I wonder if writer-director John Wells saw the excellent Italian movie Days and Clouds, because it just so happens that in both movies the people who lose their jobs work building ships at shipyards. I strongly recommend Days and Clouds, a personal horror story of the downward spiral of a sophisticated, upwardly mobile family. At its center is a flawed and fascinating character and the movie grips you because he is stubborn, arrogant, yet deeply sympathetic (the wonderful Antonio Albanese). In contrast, The Company Men feels like a lifeless, paint by numbers affair. At its center is also a stubborn and arrogant man, sympathetically played by Ben Affleck, but everyone in this movie is written like a sketch. I wonder if American audiences will ever tire and revolt against the stick figures that pass for characters in Hollywood. To be fair, the characters in this movie are not one dimensional. They have one dimension and a half.
Two things make The Company Men worth putting in your Netflix queue:
The illustration that even people who have impressive sounding titles like Senior Vice President of Blibli Blublu, live in enormous houses and drive Porsches are up to their necks in debt and that their affluence is a delusional front aided and abetted by their incomprehensible enthusiasm for spending money they don't have.

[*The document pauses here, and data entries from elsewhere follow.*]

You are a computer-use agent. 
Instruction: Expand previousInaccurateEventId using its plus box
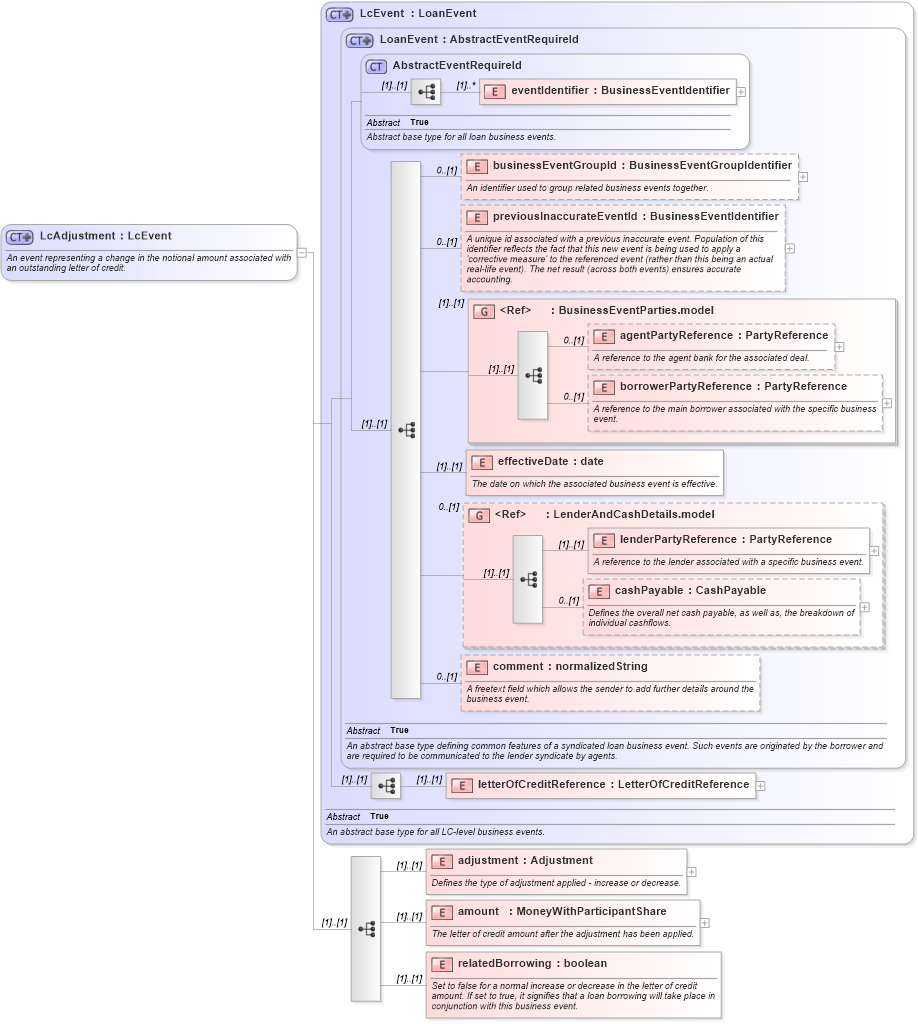[x=789, y=247]
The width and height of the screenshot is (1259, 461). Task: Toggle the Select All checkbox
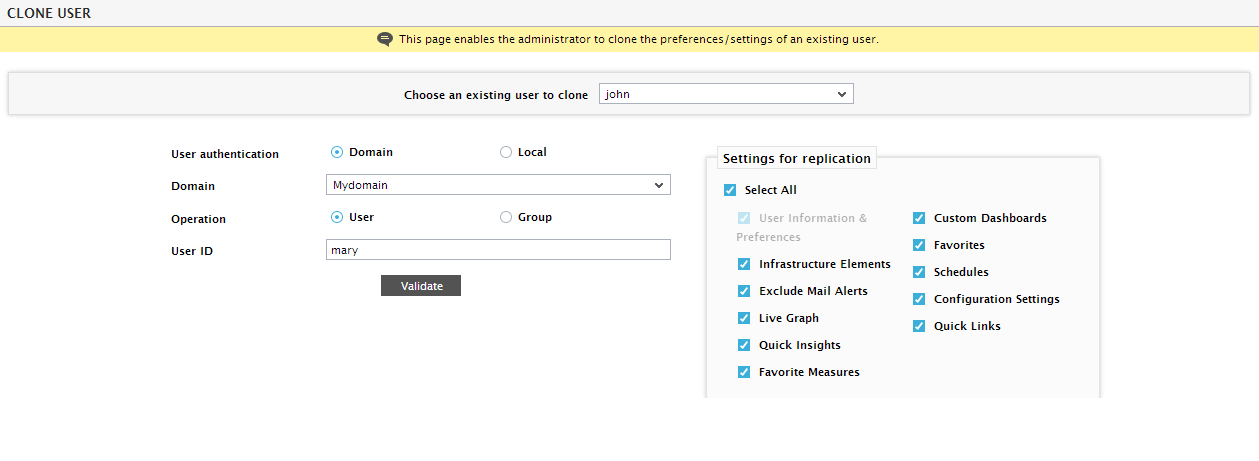(730, 190)
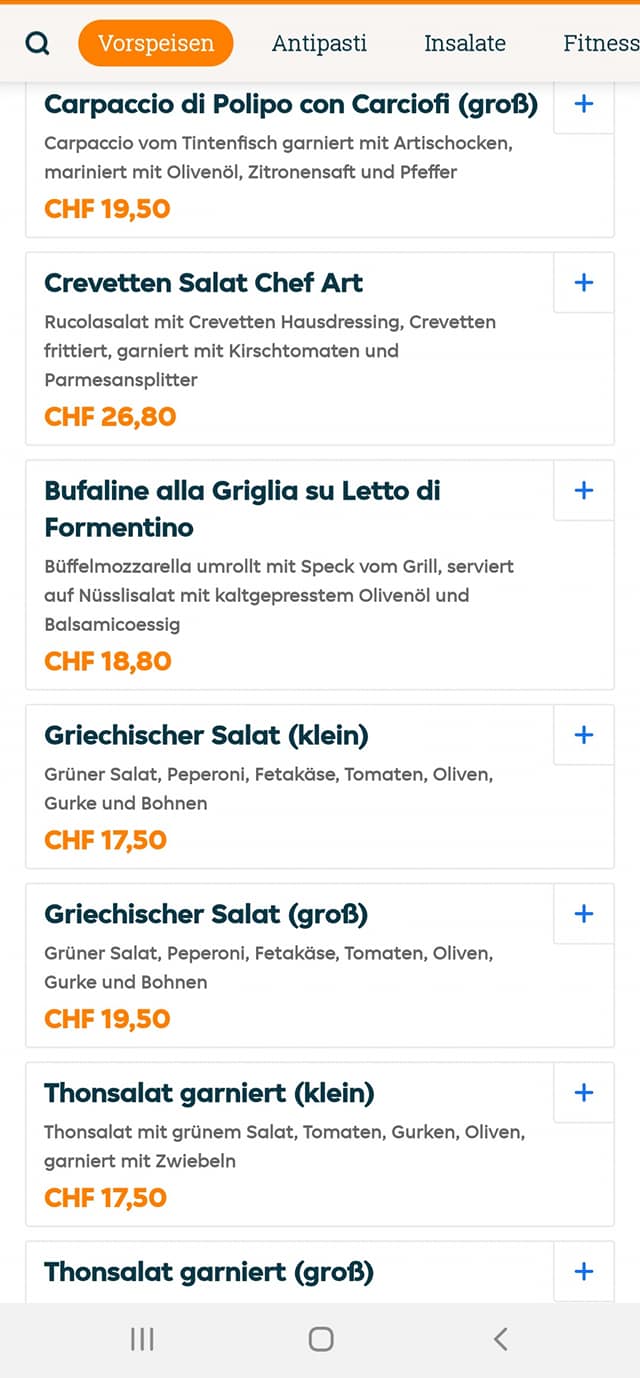Add Thonsalat garniert (groß) with plus icon

click(584, 1271)
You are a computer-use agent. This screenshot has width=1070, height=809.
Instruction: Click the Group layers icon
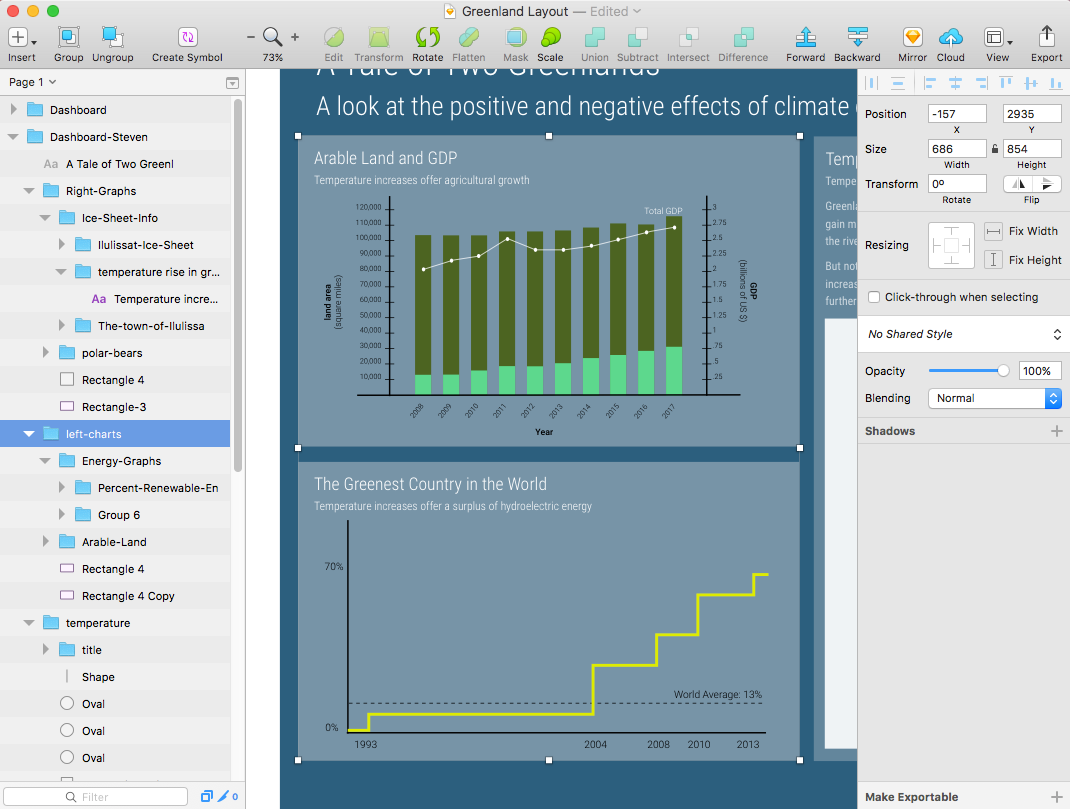[x=69, y=38]
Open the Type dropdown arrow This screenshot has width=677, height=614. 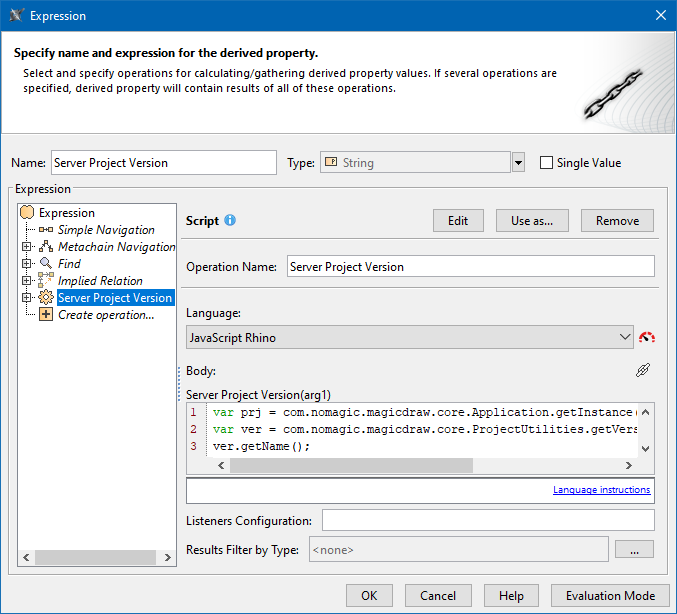518,163
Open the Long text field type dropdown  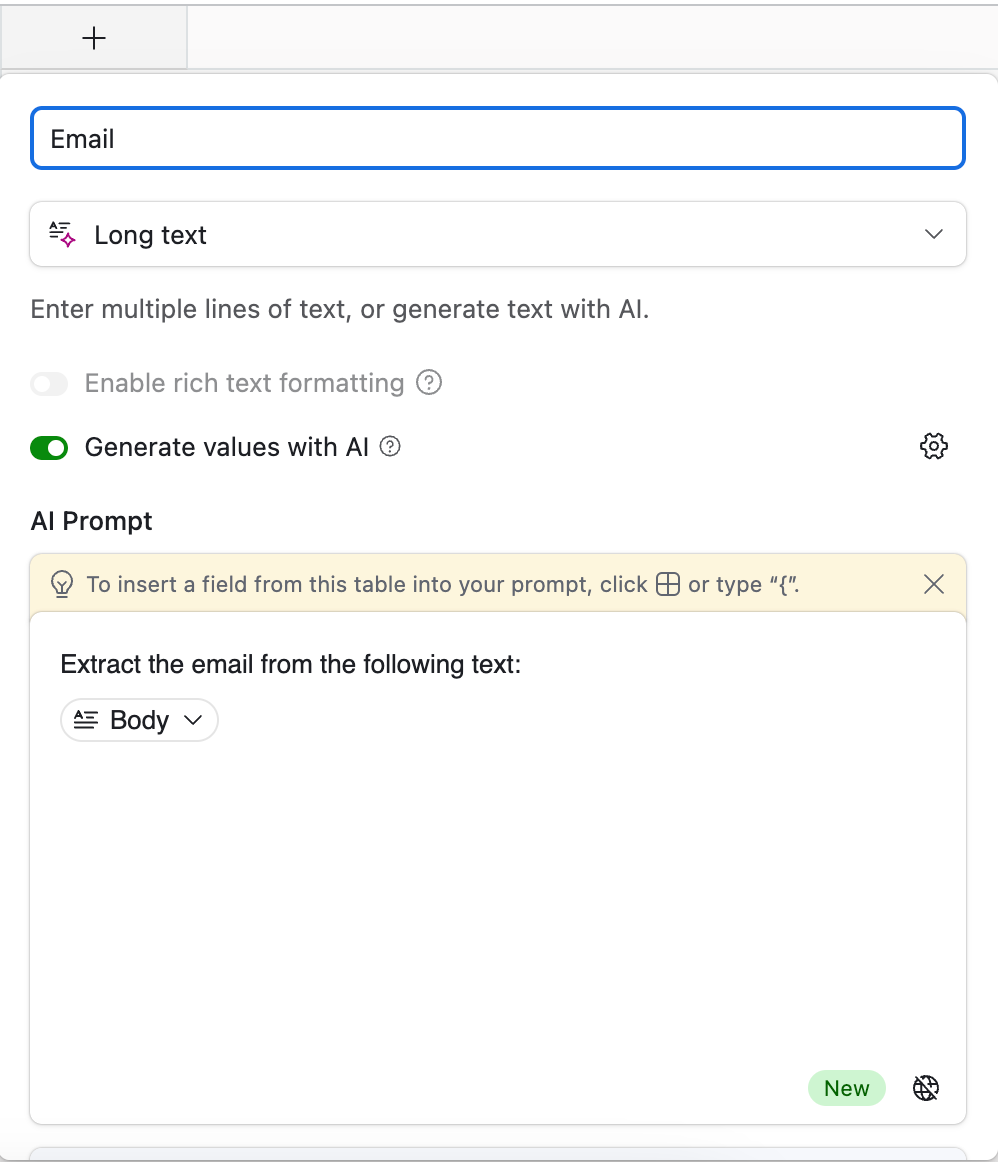498,234
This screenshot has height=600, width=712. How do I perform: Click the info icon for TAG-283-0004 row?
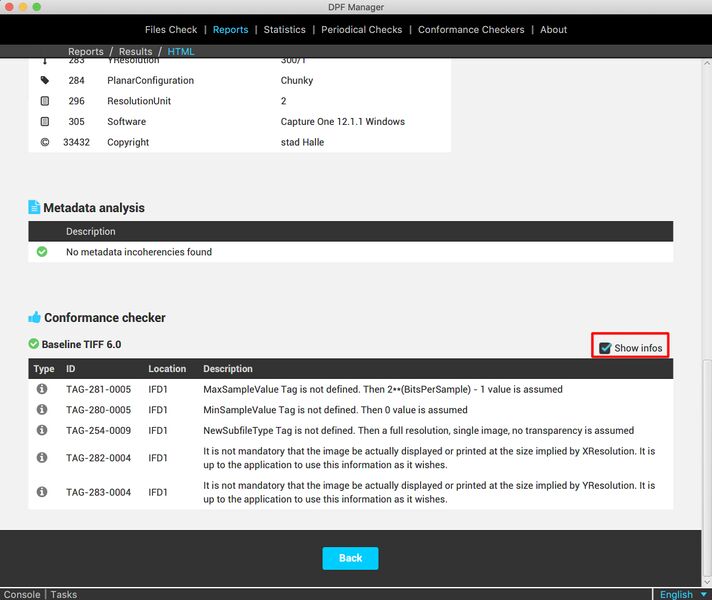click(x=42, y=491)
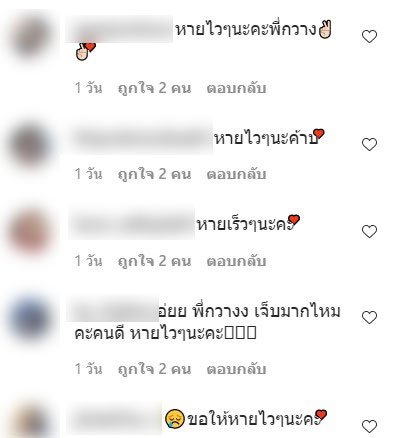Reply to the 'เจ็บมากไหม' comment
Viewport: 400px width, 438px height.
(236, 369)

The only other reason to sit through this movie (besides having the chance to watch Maria Bello even for a second) is Tommy Lee Jones. He is going on my nominee list. His character is a stretch: a decent corporate executive who is actually pained by layoffs even as his stock options soar. Yeah, right. But Jones brings no nonsense warmth and wit to this guy and he communicates volumes without saying a word. Somebody should make a movie of his face. You can feel he is tired and you can feel his pain, and you can feel his quiet outrage. The movie leaves its state of coma every time he commands the frame. He is funny, sharp, and awesome.